Never lose a rule or preference your human states:

### Requirement Capture (MANDATORY)

- **Every single requirement, rule, preference, or instruction the user
  provides MUST be captured in the daily memory file immediately**
- This includes: project rules, workflow preferences, corrections, new
  policies, technical decisions
- If the user says something should be done a certain way, write it down
  in memory/YYYY-MM-DD.md AND in MEMORY.md if it's a standing rule
- Nothing is to be missed. If in doubt, log it.

PII Output Routing — Audience-Aware Responses

A critical security pattern: the audience determines what you can say, not who asked. If your human asks for a sitrep (or any PII-containing info) in a group channel, you can't just dump it there — other people can read it.

AGENTS.md / checklist prompt:

## PII Output Routing (CRITICAL)

- NEVER output PII in any non-private channel, even if your human asks for it
- If a request would produce PII (medication status, travel details, financial
  info, etc.) in a shared channel: send the response via DM instead, and reply
  in-channel with "sent privately"
- The rule is: the audience determines what you can say, not who asked
- This applies to: group chats, public issue trackers, shared Mattermost
  channels, Discord servers — anywhere that isn't a 1:1 DM

Why this matters:

This is a real failure mode.

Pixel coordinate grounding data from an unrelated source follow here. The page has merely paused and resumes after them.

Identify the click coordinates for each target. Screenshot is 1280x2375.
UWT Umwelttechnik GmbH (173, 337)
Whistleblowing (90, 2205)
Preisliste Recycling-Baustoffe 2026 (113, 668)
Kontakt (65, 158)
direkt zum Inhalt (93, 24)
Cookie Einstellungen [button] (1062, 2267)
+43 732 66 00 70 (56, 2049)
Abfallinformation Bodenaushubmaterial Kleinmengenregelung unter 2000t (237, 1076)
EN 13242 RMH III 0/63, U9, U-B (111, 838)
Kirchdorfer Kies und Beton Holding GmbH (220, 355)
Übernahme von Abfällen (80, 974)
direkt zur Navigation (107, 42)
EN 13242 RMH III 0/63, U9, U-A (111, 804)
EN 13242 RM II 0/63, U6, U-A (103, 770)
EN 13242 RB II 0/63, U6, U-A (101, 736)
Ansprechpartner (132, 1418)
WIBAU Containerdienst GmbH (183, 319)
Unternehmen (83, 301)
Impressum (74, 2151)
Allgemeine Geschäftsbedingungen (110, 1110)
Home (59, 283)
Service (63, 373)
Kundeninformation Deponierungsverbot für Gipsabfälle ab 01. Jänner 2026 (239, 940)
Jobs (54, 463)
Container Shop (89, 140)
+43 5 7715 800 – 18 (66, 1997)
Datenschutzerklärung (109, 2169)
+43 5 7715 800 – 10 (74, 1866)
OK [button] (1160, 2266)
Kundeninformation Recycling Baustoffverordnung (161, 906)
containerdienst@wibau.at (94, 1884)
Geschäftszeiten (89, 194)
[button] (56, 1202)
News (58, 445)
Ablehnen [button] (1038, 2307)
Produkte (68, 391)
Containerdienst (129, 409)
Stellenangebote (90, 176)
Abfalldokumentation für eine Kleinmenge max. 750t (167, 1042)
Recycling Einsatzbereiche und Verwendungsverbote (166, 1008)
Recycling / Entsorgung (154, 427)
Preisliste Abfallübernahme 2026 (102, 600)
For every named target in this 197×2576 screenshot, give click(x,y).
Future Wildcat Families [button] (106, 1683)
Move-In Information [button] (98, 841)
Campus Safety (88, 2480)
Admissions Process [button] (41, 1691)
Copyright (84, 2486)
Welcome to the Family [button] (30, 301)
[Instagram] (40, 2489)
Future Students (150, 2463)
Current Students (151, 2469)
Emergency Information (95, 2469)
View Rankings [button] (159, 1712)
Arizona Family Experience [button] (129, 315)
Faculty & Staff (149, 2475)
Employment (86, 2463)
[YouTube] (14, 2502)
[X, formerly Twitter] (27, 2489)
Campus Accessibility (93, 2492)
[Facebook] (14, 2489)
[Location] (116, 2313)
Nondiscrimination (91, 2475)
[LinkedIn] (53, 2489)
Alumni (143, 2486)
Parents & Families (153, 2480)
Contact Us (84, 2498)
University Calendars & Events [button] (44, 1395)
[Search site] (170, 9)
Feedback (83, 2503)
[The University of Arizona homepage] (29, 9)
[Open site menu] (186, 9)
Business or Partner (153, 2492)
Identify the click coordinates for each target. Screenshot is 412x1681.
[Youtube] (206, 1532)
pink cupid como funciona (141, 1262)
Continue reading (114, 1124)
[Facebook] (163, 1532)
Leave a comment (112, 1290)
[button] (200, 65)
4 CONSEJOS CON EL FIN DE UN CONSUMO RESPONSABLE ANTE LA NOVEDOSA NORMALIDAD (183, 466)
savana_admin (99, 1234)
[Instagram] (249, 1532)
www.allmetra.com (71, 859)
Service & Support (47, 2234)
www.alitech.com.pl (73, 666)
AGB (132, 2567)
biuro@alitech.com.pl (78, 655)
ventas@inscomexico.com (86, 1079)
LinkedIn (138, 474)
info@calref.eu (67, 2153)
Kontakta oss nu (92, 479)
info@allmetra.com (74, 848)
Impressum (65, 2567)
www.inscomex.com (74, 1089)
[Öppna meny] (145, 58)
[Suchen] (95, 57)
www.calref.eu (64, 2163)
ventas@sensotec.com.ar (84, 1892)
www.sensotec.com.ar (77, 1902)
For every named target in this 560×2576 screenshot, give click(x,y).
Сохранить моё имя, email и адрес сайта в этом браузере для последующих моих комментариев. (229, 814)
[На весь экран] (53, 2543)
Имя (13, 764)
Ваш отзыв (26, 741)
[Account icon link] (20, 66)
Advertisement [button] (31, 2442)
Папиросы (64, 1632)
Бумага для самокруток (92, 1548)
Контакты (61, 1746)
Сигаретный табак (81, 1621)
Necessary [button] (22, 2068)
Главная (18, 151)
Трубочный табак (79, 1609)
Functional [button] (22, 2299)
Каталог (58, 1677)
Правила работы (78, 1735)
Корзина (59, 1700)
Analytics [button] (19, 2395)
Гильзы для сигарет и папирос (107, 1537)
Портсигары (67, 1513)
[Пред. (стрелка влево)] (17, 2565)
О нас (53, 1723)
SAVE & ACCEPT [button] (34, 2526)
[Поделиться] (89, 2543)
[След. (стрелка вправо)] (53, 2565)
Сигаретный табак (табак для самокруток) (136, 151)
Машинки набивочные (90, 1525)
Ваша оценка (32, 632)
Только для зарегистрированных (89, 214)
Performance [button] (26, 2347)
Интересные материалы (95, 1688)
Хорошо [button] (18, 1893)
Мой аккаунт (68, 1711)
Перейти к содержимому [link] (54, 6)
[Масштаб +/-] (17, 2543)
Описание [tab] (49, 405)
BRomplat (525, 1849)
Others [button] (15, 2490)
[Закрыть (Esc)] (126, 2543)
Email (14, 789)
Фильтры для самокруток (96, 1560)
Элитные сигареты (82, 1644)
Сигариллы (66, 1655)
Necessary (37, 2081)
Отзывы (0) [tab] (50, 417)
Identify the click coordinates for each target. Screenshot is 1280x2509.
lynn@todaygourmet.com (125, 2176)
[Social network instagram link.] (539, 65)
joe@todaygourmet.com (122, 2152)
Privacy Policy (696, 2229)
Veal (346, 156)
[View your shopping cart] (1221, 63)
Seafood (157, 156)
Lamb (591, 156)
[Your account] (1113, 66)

If someone asks "sitrep" in a group channel and you respond with medication names, partner details, travel dates, and hotel names — you just leaked all of that to everyone in the channel. The human asking is authorized to see it; the channel audience is not. Always check WHERE you're responding, not just WHO asked.


General Tips

Bias toward action

Don't ask blocking questions with obvious answers. Figure it out. Come back with results, not requests for permission.

Checklists over trust

For safety-critical operations (meds, deployments, external communications), maintain checklists in memory/checklist-*.md and reference them from AGENTS.md. The agent reads the checklist before acting.

State repo

Keep your workspace in a git repo that auto-syncs. This gives you version history and recovery:

### State Repo

- Commit and push workspace changes after any change
- Push promptly — remote should reflect workspace in near-realtime
- Auto-sync cron runs every 6h as a safety net

Error handling philosophy

## On Errors

When something goes wrong:
1. Identify what input caused the wrong output
2. Fix the input (rule, checklist, prompt, automation)
3. Move on

No apologies. No promises. Fix the system.

Never weaken checks

## On Integrity

Never cheat. When a check fails, fix the code — don't weaken the check.
When a test fails, fix the bug — don't loosen the assertion. When a linter
flags something, fix the finding — don't suppress the rule.

This document is a living reference. Patterns here have been tested in production and refined through real-world use.